This week Web Wednesday brings the focus to NZ education research through

  1. The Education Hub
  2. NZCER press
  3. NZARE
  4. More

Education Hub

The Education Hub – is a growing resource for teachers from early childhood to senior secondary. On the site you will find a wide range of information including recordings of  webinars, short readable summaries of research, and practical information to help you with your classroom practice.
As we head into exam mode the sections on retrieval practice and spaced practice might be useful guides

Follow The Education Hub on Facebook for quick updates

NZCER Press

NZCER  press publish the quarterly SET journal which many schools subscribe to. The journal is available online and in print and may be floating around your staffroom or in your library; if not ask your school to subscribe to access all current and previous articles.

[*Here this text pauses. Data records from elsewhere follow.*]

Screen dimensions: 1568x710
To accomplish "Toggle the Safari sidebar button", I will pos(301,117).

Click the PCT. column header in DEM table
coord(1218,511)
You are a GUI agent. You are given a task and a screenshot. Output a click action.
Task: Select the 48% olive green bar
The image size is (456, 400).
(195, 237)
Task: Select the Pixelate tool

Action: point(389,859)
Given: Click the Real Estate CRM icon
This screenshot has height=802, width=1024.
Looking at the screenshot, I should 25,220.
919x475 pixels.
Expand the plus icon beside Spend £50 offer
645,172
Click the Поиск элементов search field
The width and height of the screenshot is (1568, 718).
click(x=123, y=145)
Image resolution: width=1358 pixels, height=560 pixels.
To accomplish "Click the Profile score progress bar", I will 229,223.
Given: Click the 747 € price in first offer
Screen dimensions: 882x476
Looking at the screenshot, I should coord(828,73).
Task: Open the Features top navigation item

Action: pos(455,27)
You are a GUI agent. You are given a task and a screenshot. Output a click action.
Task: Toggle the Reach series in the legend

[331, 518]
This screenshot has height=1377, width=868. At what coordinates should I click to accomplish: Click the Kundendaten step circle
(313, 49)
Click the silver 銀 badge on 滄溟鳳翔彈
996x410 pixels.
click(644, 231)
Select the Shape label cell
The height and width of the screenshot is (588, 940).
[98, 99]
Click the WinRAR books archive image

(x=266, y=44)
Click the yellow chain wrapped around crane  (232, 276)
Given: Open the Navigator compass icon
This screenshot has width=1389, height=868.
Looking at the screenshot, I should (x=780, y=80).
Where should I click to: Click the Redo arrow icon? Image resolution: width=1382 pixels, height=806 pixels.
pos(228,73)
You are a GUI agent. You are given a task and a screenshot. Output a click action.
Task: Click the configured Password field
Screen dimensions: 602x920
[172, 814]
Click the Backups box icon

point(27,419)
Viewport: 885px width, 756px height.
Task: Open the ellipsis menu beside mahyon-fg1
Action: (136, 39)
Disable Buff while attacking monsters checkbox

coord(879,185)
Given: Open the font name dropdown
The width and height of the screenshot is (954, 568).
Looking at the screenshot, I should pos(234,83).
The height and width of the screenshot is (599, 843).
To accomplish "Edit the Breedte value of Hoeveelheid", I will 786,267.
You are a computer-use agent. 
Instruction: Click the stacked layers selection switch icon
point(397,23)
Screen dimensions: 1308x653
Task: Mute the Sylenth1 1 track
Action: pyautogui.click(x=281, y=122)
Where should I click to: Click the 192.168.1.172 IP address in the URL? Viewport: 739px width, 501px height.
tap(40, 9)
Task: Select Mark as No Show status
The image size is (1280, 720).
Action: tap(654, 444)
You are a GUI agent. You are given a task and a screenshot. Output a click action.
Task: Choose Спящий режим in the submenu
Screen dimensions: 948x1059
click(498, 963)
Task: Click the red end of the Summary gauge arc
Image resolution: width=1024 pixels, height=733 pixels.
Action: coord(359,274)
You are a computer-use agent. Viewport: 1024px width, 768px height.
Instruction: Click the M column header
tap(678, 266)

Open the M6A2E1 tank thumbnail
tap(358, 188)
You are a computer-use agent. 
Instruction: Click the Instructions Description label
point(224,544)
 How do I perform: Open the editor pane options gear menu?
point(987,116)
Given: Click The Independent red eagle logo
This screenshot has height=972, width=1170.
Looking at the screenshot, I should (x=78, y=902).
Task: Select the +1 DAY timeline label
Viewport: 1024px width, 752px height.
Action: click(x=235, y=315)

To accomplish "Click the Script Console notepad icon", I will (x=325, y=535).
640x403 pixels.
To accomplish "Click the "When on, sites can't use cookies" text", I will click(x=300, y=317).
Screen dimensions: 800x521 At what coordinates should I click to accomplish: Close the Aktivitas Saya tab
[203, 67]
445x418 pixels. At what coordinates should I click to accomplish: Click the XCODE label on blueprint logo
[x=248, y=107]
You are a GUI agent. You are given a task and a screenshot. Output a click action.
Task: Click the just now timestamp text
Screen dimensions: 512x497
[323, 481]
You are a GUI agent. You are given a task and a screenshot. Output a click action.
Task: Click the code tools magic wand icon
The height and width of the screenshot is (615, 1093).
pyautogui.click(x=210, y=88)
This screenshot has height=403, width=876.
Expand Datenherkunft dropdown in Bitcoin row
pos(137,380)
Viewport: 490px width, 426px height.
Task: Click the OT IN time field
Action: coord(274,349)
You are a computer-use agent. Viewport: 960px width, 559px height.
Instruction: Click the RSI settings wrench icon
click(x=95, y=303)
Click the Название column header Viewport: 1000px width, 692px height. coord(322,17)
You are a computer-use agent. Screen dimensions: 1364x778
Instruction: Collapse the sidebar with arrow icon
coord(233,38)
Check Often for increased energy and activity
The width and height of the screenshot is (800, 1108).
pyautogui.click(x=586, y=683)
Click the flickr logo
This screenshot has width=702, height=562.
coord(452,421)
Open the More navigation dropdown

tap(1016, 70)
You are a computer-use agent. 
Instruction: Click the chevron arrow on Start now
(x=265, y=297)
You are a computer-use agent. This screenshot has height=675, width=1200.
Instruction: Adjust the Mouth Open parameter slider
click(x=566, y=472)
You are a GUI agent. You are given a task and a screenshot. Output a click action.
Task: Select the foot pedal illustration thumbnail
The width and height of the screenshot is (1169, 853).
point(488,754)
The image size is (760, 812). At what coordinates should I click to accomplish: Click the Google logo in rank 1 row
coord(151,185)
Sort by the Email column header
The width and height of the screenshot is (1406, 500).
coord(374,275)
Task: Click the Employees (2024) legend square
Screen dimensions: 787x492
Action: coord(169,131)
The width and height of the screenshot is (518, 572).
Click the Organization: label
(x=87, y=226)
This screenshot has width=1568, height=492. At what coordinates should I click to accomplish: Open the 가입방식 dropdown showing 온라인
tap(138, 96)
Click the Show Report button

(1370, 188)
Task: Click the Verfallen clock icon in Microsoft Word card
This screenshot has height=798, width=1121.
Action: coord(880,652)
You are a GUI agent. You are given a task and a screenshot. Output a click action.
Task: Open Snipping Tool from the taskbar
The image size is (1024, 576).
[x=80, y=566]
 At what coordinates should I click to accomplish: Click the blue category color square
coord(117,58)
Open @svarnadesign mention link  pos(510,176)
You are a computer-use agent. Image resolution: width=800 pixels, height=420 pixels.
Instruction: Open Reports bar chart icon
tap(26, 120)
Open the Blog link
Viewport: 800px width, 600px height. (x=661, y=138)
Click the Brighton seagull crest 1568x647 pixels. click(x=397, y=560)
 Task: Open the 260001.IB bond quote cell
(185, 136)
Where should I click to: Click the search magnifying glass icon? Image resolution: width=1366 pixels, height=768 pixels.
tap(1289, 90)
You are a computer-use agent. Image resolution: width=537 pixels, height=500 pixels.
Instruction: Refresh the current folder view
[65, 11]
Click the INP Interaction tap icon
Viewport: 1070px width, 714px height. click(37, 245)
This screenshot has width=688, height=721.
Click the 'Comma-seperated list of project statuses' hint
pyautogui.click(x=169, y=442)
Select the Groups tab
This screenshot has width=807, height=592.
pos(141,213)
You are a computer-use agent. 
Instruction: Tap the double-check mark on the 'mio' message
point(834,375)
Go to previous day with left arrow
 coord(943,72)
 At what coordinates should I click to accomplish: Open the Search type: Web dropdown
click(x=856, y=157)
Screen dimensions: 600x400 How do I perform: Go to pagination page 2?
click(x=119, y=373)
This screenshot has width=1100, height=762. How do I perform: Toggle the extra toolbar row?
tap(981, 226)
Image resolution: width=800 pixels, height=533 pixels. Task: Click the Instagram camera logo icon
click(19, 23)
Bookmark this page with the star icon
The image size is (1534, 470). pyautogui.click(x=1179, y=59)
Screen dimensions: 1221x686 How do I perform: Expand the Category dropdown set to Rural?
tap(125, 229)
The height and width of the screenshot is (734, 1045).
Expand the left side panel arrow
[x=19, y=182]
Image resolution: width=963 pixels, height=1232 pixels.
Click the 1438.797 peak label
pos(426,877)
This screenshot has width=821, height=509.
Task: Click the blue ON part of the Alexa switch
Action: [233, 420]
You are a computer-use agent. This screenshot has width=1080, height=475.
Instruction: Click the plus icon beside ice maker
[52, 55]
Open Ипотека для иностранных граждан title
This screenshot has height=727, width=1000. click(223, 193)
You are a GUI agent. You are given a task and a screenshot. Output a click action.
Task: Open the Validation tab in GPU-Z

The first issue for 2020 has a focus section on “mathematics and statistics in a changing world”.  This includes articles from Pip Arnold, Chris Wild, Maxine Pfannkuch and Stephanie Budgett on how our students of all ages can operate like real statisticians, opportunities created through looking at the Samoan sāsā and the experiences of teachers (kaiako) teaching pāngarau (mathematics) in a Māori-medium modern learning environment (MLE). Read the editorial here 

In response to COVID a collection of articles have been made freely available to everyone. Topics include: leadership, wellbeing, digital learning, resilience, games and playing, learning at home, culturally responsive pedagogy and more.  Find the collection here: https://doi.org/10.18296/set.Covid-19

Two SET articles that might be of interest.

NZARE

NZ Association for Research in Education (NZARE) publish through SpingerLink which some schools subscribe to through their library and most University Libraries subscribe to. Each issue usually has one or two unlocked articles. The current issue  Volume 55 Issue 1 July 2020  is hot off the press. In this issue the open access article, Assessment by Comparative Judgement: An Application to Secondary Statistics and English in New Zealand provides an insight into the alternative approach of using comparative judgement to mark Level 2 inferences. Have a read.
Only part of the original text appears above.